The result over the last decade is more dead Americans from fentanyl than the total number of all U.S. soldiers lost in the wars of the twentieth century.

Second, Mexico had stonewalled all American efforts to stop their export of millions of illegal aliens into the United States—10-12 million in the last four years alone.

Mexico adds insult to injury by raking in profits from some $63 billion in remittances sent from its former resident citizens now residing in the United States and often subsidized by American taxpayers.

Third, Mexico grows its American trade surpluses each year. The imbalance is now a mind-boggling nearly $170 billion.

Trump threatened Canada because it has so far refused to police its side of an open and increasingly dangerous border. And it has racked up a $50 billion surplus by leveling asymmetrical tariffs on lots of U.S. products.

Canada also has refused to keep its NATO promises to spend 2 percent of its GDP on defense.

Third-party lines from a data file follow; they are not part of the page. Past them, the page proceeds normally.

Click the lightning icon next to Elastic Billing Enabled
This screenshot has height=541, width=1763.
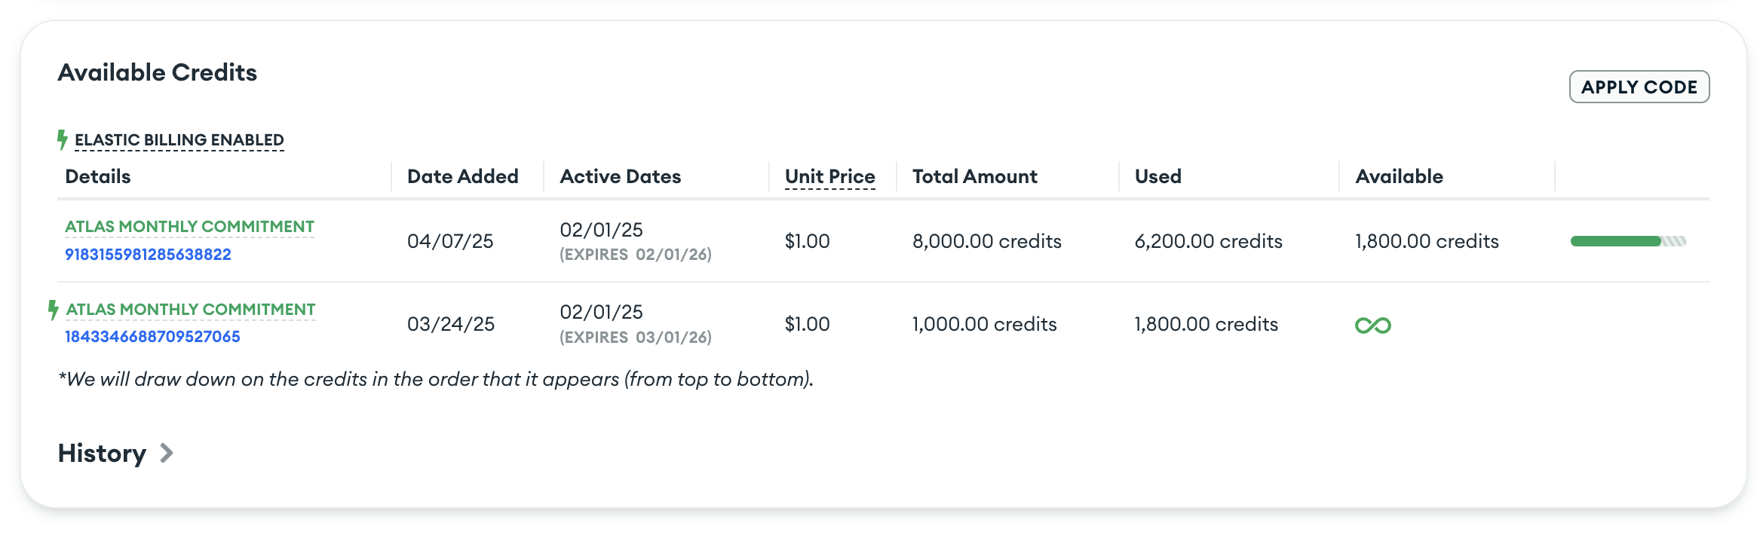pyautogui.click(x=63, y=139)
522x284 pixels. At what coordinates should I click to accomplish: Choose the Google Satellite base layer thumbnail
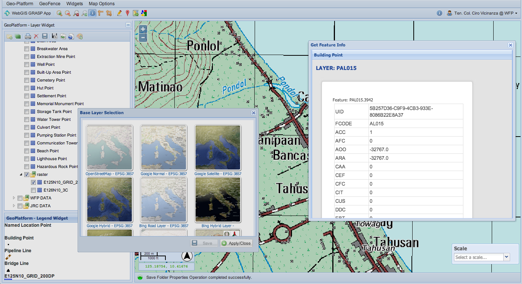coord(218,148)
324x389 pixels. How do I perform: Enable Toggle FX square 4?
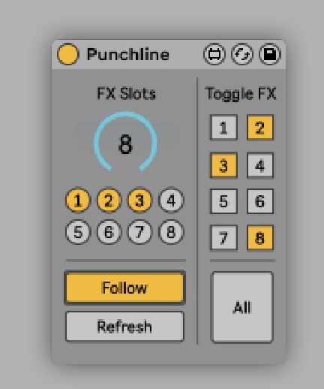[x=260, y=165]
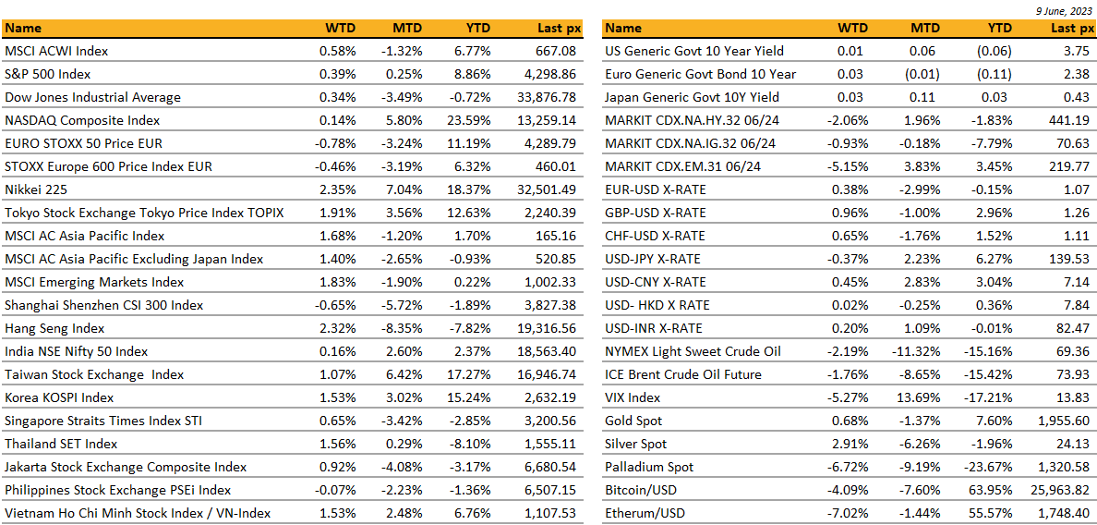The width and height of the screenshot is (1097, 525).
Task: Select NYMEX Light Sweet Crude Oil label
Action: pos(693,351)
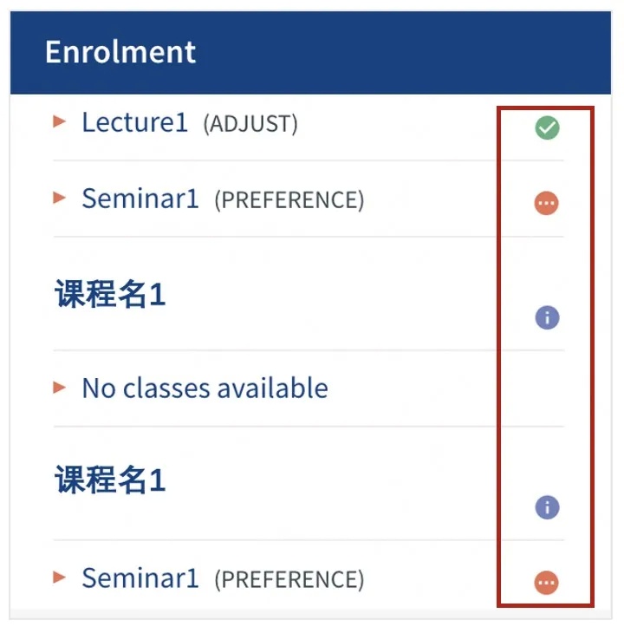Expand the Lecture1 row using its triangle
Image resolution: width=624 pixels, height=633 pixels.
click(59, 121)
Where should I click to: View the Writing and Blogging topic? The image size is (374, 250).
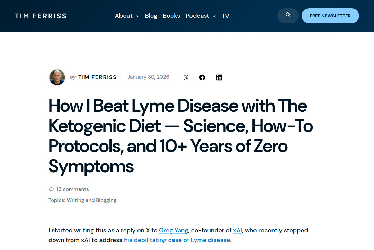tap(91, 200)
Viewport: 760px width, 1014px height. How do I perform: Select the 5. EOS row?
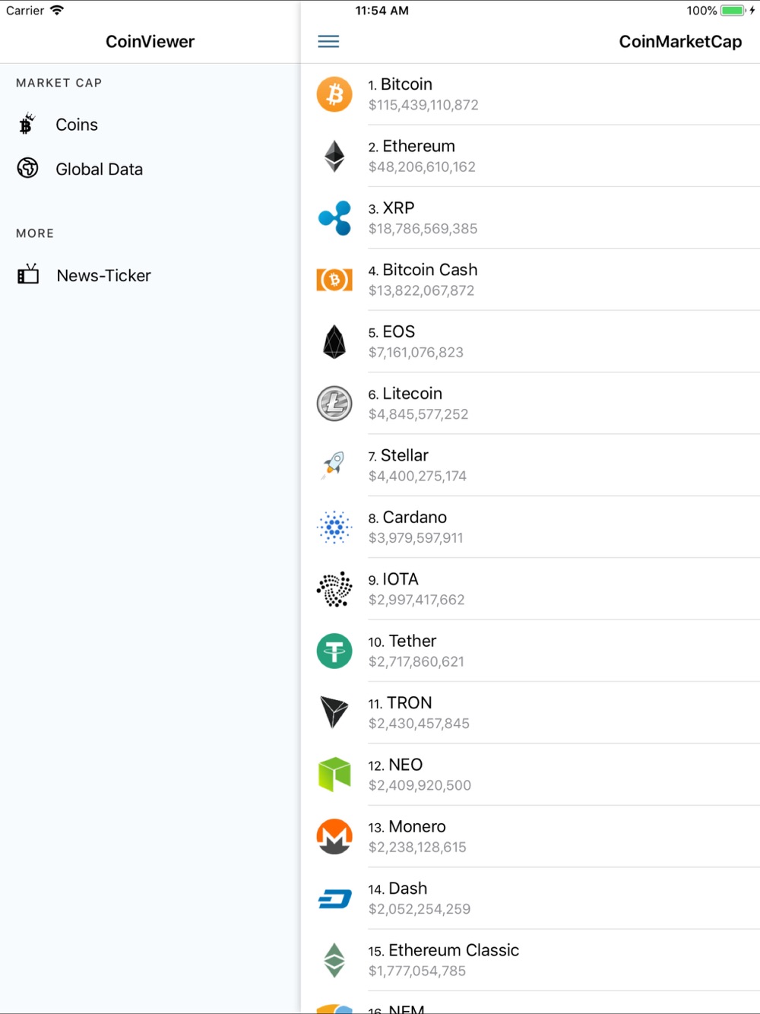coord(530,342)
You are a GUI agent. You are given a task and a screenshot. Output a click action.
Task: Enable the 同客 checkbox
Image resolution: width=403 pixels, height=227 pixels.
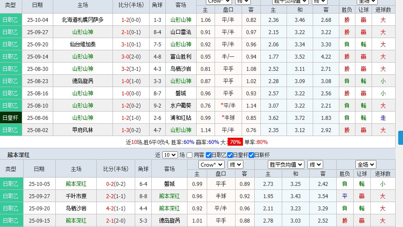[190, 155]
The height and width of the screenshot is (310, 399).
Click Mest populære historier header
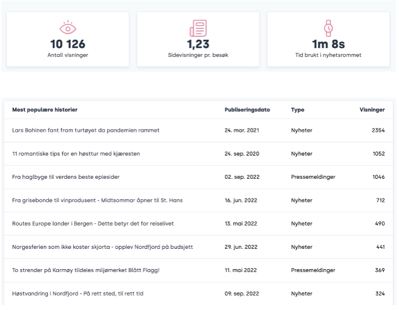point(45,110)
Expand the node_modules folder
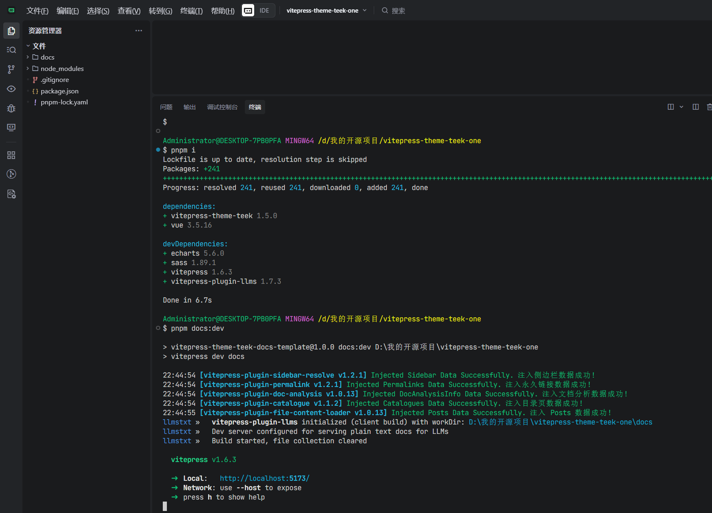 [62, 69]

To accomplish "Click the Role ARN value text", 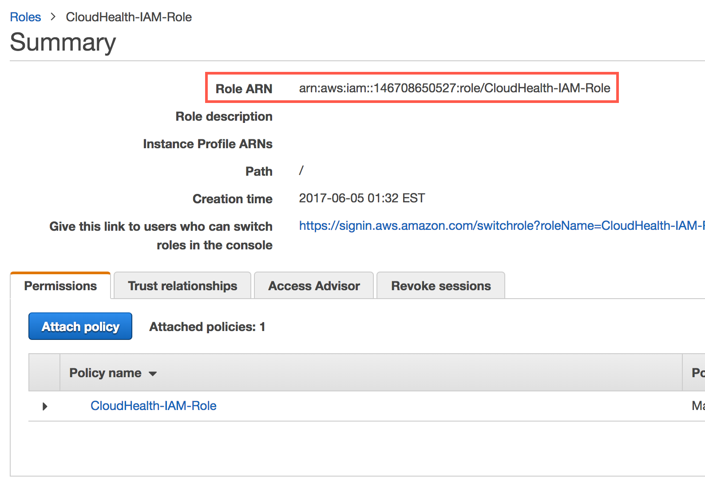I will coord(454,88).
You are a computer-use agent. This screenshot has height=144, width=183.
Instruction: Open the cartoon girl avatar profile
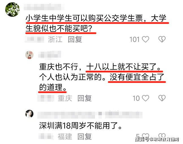tap(29, 55)
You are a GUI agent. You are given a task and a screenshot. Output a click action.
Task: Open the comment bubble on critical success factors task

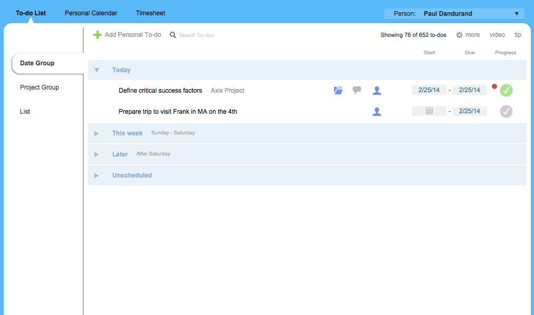357,90
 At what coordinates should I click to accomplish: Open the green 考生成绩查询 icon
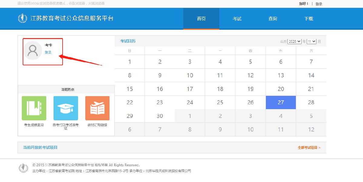tap(34, 108)
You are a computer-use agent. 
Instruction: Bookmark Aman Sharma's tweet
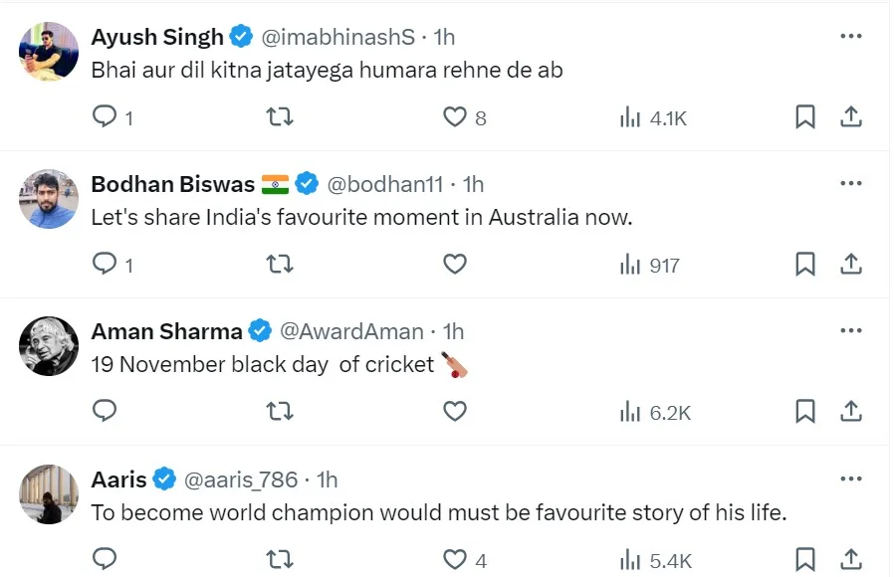(805, 411)
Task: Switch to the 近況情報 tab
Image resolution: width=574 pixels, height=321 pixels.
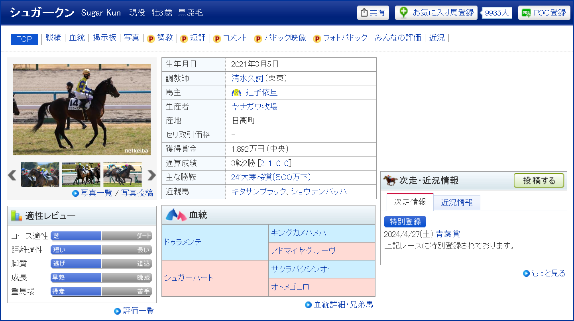Action: click(456, 202)
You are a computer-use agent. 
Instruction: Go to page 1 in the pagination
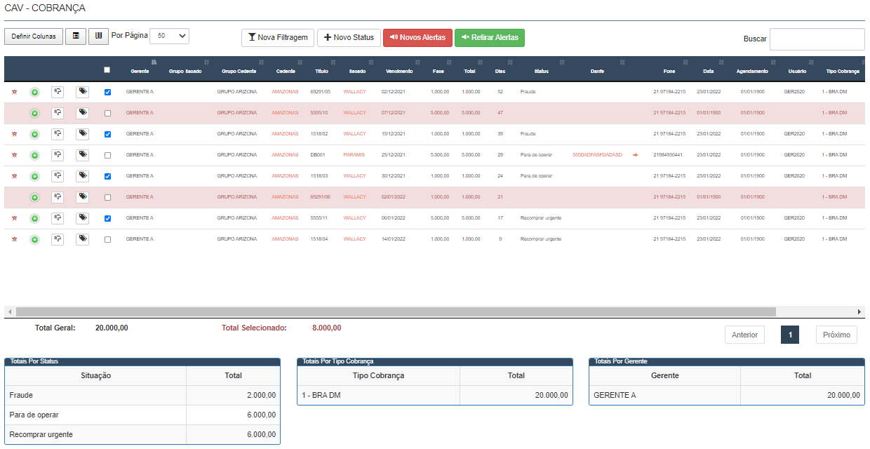pos(789,335)
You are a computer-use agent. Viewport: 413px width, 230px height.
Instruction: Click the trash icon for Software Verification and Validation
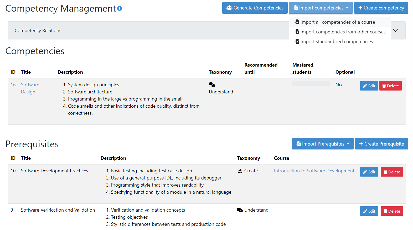[385, 211]
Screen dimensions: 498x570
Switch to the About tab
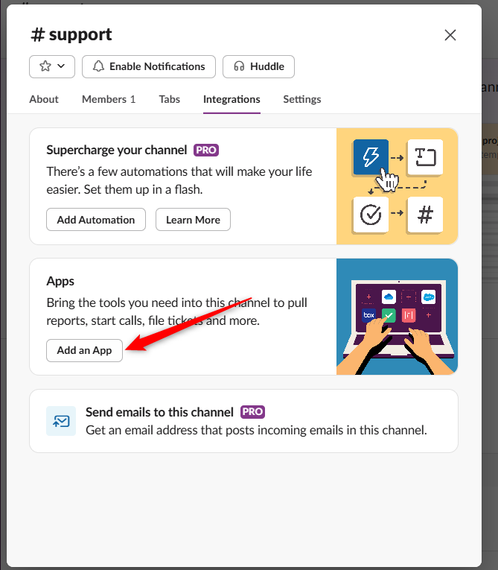[44, 99]

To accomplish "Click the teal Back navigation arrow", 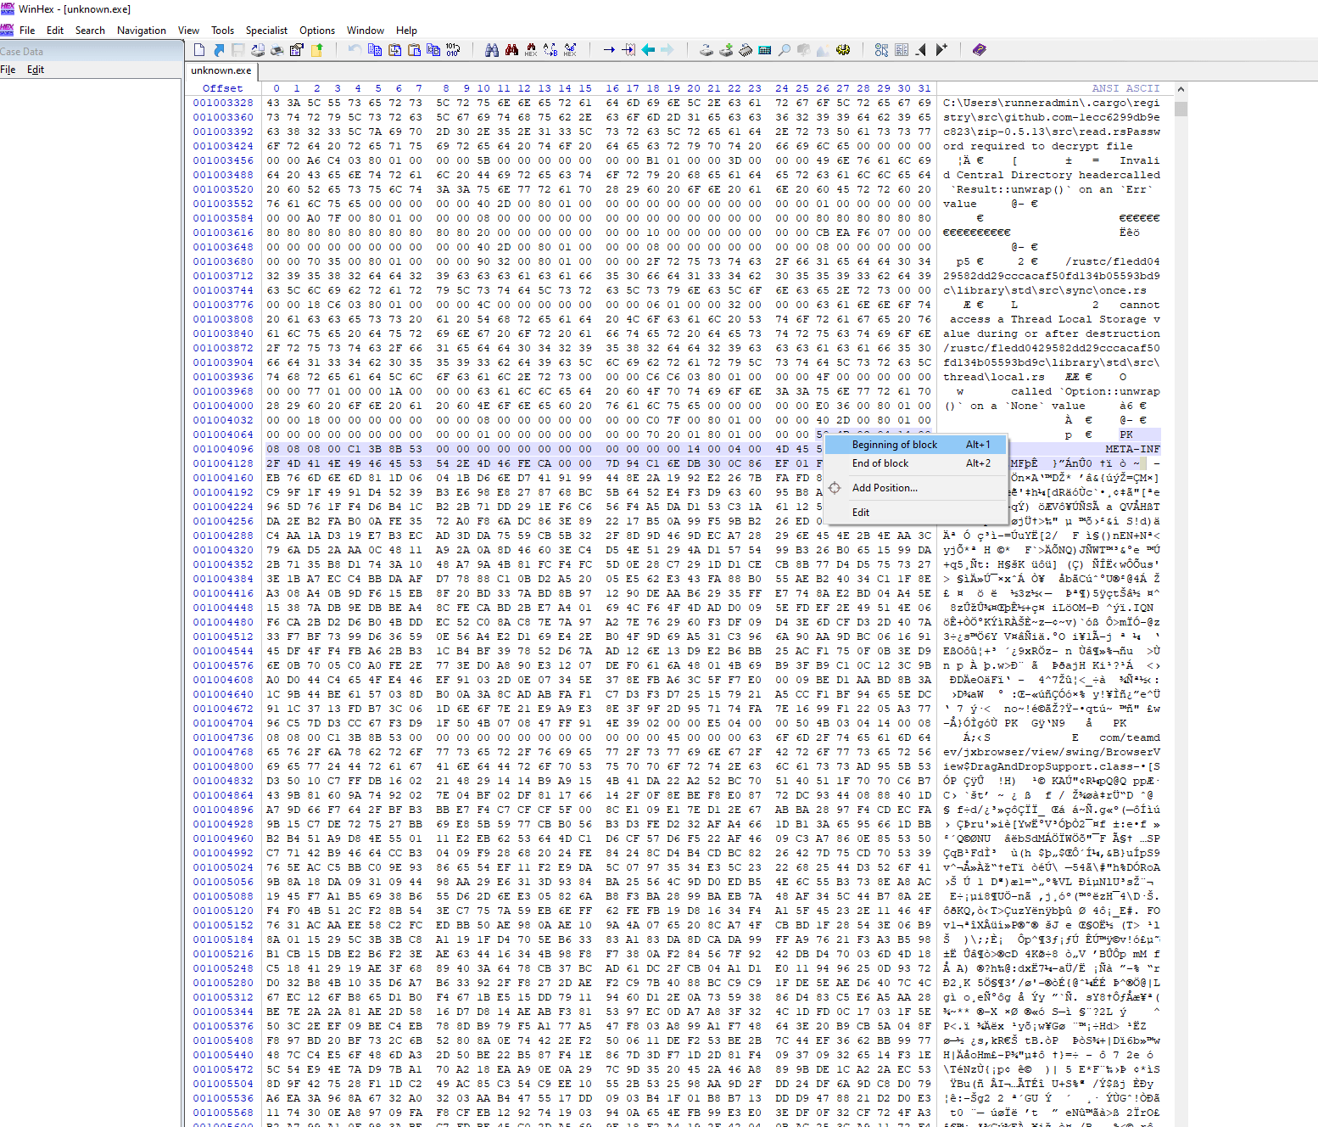I will click(x=648, y=50).
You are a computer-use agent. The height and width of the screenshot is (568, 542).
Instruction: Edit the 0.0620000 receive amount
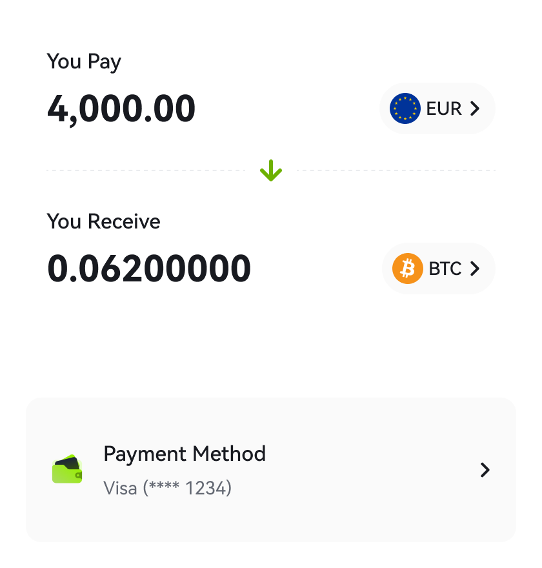[x=149, y=269]
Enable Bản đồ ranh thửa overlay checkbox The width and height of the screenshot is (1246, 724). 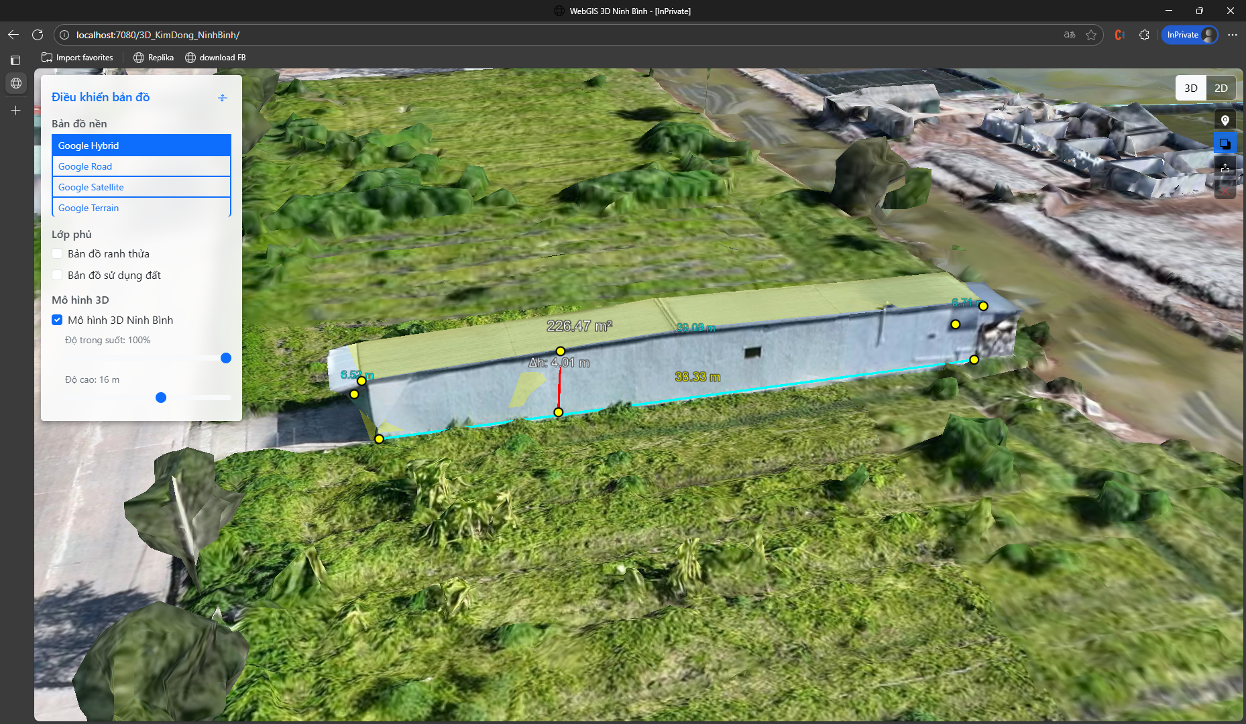click(58, 254)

Canada’s pathetic 1.37 percent expenditure is predicated on American magnanimity. The U.S. alone protects Canada under the American North American nuclear shield and subsidizes NATO deadbeats like Canada by funding some 16 percent of the budget of the 32-nation alliance, as well as policing the international seas.

As for Venezuela and Colombia, both communist nations have deliberately emptied their prisons to send hundreds of thousands of illegal aliens into the U.S.—many of them violent felons. They do so either out of crass self-interest, hatred, or a strategic desire to weaken America.

China is a special case.

Its entire 20th-century ascendance was based on stealing U.S. technology, dumping its products on the U.S. market below the cost of production to capture market share, and forcing American corporations to relocate, offshore, and outsource—leaving our industrial hinterland a “rustbelt.”

The European Union runs a gargantuan half-trillion-dollar surplus with the U.S.

How?

Because for nearly the last 80 years, the U.S. has subsidized its defense during the Cold War and afterwards.

Europe acts as if it is recovering from World War II, so it can hit up a supposedly limitlessly rich American patron with asymmetrical tariffs.

Consider the various Trump “tariffs” leveled by an exasperated, and now $36 trillion-indebted, America.

Almost none of them meet the traditional definitions of an industry-protecting tariff.

Instead, they are the last-gasp tools of American leverage used only when decades of bipartisan diplomacy, summits, entreaties, and empty threats have all failed.

So, Trump is not a mercantilist.

Instead, he is trying to stop the multimillion-person influx of foreign criminals, the crashing of the border by millions of illegal aliens, the cartels’ export of American-killing drugs, the violation of past trade agreements, and allies from using America to subsidize their own defense.

The Trump tariffs are the last, desperate effort to reestablish global reciprocity and keep America safe.

And our “shocked” friends, allies, and enemies privately have known that all too well.